- [Records shown]:
━━━━━━━━━━━━━━━━━━━━

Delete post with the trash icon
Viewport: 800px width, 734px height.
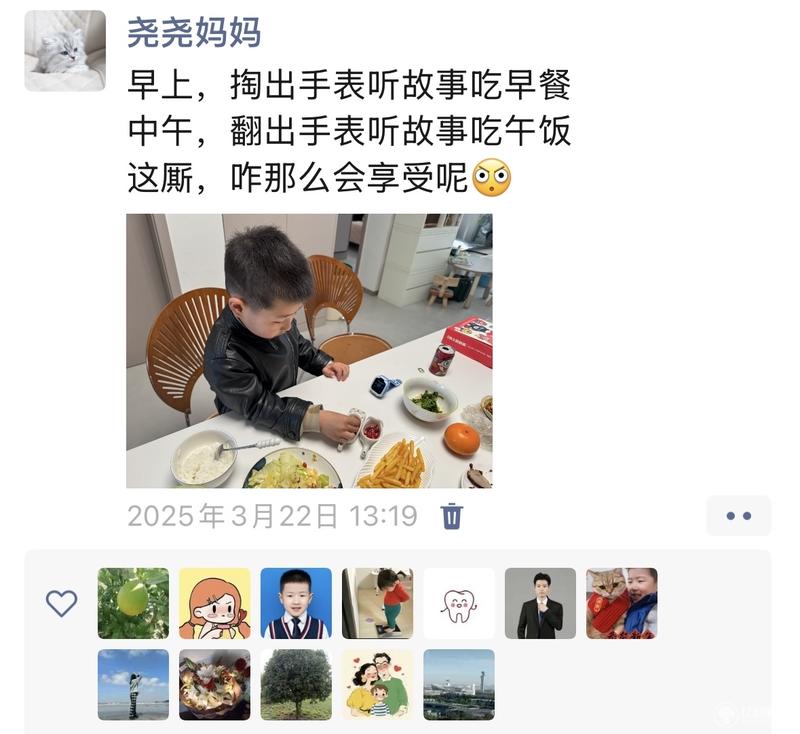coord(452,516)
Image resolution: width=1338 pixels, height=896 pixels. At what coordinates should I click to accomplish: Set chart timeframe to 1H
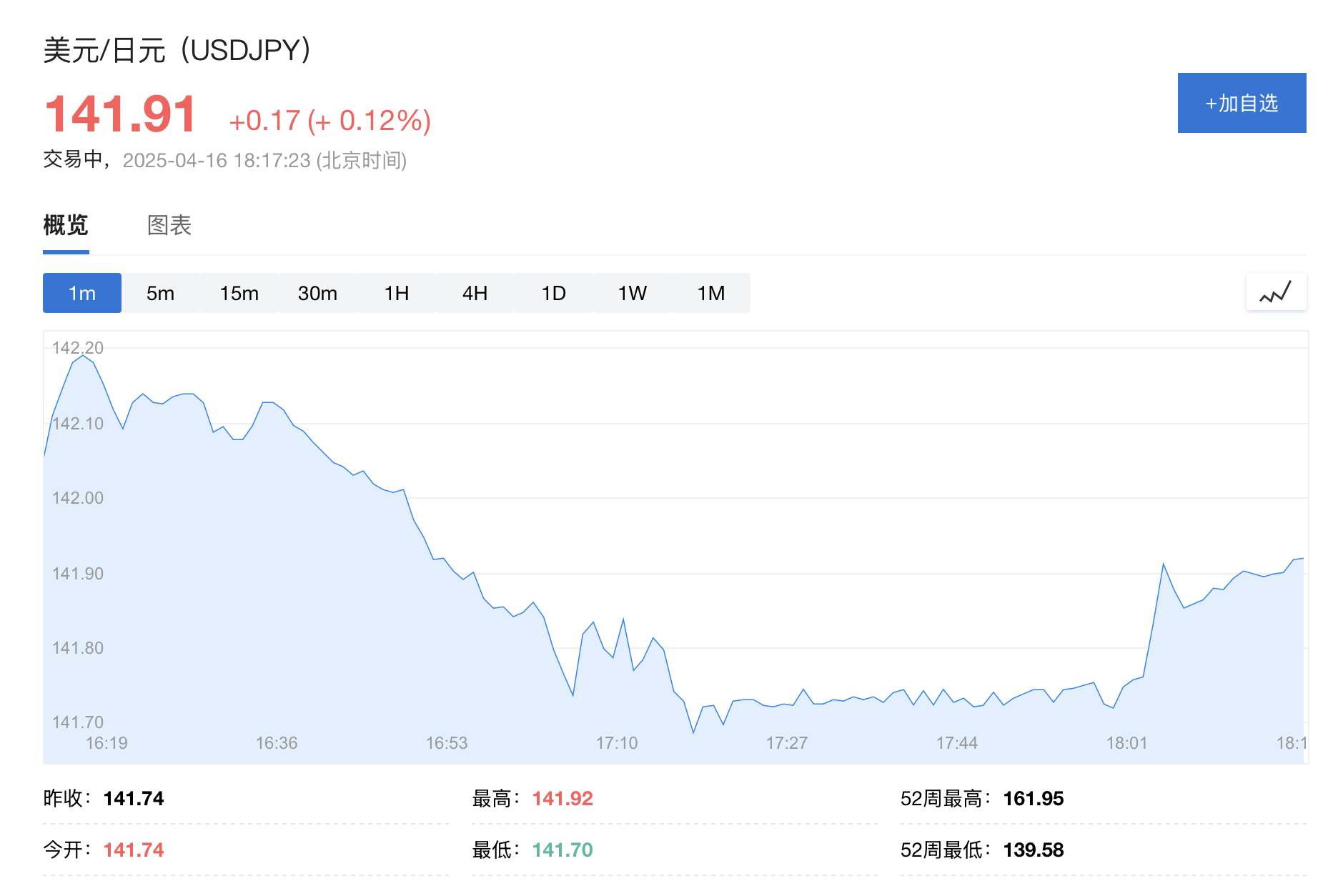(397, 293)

━━━━━━━━━━━━━━━━━━━━

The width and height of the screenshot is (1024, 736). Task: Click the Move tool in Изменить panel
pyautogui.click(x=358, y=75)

━━━━━━━━━━━━━━━━━━━━

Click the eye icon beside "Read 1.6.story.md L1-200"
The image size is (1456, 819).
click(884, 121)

━━━━━━━━━━━━━━━━━━━━

- [The task]:
Number of lines holding "icon" in the data: give it, with nothing else.

- [Response to the task]:
2